A marsh or aquatic plant, usually growing in thick colonies from creeping perennial rootstocks provided with fibrous roots. Stems stout, round in cross-section, glabrous, 4 to 8 feet high. Leaves numerous, linear, flat, swordlike, sheathing the stem at the base and rather stiffly ascending. Flowers monoecious, that is, staminate and pistillate flowers separate but on the same plant; densely crowded into terminal spikes; the staminate spikes uppermost and scarcely or but slightly separated from the dark brown or nearly black pistillate spike, each 3 to 12 inches long and often an inch or more thick. Perianth of the individual flowers composed merely of bristles which subtend two to seven stamens (in the staminate spike), or a small, short-stalked ovary (in the pistillate spikes). Mingled among the stamens and pistils are bristly hairs, and among the pistillate flowers many sterile flowers with clavate tips. The fruit consists of many small nutlets, surmounted by the persistent bristles which aid in wind dissemination of the seeds when the head of fruit breaks up.

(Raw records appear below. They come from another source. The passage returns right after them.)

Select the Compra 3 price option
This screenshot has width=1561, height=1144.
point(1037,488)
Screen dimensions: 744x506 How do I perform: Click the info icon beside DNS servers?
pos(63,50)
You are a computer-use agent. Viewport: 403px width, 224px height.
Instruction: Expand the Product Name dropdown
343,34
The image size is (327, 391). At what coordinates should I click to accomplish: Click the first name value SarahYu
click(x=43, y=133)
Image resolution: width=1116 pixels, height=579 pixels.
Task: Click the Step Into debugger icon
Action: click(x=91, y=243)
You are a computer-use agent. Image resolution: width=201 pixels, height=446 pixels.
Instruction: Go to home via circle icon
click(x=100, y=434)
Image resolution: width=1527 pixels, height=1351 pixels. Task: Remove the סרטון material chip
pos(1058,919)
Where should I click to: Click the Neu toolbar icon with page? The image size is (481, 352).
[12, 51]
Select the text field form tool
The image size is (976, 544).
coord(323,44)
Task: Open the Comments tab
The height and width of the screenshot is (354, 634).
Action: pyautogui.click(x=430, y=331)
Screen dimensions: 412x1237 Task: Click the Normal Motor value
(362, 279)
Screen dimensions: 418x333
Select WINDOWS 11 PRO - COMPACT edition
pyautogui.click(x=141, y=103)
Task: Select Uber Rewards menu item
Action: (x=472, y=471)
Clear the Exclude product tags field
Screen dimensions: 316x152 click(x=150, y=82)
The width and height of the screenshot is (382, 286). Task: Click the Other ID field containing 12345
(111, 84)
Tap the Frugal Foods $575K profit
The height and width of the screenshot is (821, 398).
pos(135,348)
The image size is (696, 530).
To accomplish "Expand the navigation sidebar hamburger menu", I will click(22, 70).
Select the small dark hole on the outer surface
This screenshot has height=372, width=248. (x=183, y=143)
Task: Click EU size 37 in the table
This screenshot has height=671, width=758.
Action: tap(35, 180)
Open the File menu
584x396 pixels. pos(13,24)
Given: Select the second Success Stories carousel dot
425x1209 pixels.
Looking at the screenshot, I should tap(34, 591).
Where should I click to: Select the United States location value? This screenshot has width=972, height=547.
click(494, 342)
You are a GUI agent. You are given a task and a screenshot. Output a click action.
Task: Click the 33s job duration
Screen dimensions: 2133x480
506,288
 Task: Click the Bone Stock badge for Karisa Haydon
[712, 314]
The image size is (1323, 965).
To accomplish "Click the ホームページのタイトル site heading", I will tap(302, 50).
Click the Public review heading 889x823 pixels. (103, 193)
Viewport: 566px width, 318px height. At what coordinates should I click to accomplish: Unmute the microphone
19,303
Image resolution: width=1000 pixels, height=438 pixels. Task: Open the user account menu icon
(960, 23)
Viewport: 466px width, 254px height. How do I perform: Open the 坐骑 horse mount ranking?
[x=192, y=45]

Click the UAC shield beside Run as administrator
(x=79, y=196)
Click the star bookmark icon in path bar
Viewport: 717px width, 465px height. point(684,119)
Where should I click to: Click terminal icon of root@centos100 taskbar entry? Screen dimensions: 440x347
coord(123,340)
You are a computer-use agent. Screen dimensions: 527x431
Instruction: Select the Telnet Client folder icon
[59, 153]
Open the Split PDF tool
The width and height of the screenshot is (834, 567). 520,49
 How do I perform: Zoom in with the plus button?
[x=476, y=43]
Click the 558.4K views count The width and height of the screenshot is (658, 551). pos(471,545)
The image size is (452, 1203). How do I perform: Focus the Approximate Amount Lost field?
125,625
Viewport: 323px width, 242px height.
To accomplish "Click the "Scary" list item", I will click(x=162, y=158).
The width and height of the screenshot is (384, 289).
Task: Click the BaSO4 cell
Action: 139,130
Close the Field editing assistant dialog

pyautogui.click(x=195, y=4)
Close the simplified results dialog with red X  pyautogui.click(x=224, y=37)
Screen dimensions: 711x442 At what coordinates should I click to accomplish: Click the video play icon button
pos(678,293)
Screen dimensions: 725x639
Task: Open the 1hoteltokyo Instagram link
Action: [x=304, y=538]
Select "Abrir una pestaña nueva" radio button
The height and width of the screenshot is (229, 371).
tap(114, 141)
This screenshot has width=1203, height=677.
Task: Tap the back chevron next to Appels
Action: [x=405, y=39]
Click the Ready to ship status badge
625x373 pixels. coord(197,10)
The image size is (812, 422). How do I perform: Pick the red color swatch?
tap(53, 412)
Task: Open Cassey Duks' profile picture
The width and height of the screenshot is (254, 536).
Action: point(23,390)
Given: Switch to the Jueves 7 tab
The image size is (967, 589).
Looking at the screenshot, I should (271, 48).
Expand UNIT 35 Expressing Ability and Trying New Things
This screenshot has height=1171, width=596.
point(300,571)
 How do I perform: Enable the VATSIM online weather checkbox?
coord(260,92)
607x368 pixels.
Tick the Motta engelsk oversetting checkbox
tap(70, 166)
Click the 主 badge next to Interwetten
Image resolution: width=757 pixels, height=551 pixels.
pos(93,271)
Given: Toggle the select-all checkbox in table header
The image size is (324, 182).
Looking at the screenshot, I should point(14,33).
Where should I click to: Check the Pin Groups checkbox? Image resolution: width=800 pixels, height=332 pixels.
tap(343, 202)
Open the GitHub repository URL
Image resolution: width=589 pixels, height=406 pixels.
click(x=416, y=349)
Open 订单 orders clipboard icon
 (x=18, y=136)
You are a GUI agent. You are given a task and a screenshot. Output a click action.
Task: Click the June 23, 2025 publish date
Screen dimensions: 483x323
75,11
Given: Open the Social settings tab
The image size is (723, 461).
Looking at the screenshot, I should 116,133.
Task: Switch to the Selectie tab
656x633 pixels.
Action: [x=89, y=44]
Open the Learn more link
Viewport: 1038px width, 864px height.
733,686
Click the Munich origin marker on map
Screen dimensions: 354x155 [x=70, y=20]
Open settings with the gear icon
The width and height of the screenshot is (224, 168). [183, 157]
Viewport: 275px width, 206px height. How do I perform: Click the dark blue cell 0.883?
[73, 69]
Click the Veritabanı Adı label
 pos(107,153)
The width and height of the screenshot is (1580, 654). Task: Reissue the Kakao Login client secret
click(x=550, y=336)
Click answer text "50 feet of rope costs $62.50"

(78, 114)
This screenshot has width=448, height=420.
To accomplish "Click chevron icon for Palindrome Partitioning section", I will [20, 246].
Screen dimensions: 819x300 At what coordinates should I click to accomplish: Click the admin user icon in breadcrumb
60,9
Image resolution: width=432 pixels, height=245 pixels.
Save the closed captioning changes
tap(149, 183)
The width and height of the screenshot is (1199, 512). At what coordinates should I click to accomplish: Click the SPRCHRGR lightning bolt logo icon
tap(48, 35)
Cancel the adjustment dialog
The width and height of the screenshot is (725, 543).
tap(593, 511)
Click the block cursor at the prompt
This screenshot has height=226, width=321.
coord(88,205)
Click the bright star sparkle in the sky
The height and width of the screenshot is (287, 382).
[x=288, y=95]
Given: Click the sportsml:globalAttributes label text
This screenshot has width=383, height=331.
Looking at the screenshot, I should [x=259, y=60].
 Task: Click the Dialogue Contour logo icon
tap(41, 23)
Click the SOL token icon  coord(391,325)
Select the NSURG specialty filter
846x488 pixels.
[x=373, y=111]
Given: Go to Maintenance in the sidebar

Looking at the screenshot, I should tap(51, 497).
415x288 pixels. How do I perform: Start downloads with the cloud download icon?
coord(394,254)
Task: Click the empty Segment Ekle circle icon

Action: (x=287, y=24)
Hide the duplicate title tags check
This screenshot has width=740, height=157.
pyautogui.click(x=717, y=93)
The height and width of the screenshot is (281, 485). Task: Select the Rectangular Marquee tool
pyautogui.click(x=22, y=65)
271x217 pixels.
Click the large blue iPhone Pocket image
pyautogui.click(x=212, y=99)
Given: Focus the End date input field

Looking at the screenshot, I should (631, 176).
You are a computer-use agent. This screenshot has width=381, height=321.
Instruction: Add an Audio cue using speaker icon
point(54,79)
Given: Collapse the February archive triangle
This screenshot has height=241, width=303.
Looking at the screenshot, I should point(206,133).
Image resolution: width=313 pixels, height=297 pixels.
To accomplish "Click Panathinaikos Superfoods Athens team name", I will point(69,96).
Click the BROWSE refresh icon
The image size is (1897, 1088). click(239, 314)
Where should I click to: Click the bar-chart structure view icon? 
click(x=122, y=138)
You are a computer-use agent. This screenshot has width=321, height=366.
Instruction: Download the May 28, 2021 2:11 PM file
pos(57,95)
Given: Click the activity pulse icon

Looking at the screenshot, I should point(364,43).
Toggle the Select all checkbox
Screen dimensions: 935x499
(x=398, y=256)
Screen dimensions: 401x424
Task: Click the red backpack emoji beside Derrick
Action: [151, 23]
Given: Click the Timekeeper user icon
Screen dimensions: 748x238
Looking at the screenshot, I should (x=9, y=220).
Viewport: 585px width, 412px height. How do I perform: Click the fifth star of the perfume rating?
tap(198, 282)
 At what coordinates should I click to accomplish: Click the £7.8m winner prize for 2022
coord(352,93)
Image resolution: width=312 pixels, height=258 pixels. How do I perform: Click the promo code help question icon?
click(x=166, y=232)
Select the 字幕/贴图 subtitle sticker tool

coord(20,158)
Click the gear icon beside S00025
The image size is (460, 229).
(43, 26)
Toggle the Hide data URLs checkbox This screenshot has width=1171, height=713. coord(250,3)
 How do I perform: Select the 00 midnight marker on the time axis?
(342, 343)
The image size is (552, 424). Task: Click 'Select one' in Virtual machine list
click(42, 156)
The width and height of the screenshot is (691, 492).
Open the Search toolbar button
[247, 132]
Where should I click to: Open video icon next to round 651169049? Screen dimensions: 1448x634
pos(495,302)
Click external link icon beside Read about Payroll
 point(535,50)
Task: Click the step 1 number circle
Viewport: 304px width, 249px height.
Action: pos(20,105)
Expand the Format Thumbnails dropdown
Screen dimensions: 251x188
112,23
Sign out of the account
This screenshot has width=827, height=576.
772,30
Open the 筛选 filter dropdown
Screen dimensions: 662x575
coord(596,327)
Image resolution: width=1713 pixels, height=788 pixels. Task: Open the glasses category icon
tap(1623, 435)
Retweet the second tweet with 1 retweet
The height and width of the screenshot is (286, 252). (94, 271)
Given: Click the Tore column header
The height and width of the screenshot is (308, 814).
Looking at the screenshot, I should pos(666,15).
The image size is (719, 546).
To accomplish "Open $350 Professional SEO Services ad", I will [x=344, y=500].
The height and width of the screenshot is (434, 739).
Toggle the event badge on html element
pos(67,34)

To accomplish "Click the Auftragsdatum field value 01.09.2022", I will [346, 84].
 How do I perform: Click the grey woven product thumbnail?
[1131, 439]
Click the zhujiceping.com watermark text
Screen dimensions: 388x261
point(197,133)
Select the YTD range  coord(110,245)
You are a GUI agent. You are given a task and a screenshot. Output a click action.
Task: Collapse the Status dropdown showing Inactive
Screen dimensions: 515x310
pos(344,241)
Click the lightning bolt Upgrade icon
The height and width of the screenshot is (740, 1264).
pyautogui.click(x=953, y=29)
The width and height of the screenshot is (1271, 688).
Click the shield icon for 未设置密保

Common everywhere in marshes and swamps, and also in Europe and Asia. Flowering in June and July; fruit ripe in August and September, frequently persistent until the following spring.
The Narrow-leaved Cat-tail (Typha angustifolia Linnaeus), is more abundant in marshes along the coast, but is sometimes found inland. The leaves are narrower than those of the preceding species, being one-sixth to one-half of an inch wide; spikes lighter brown in color, not so thick, and the staminate and pistillate spikes separated from one another.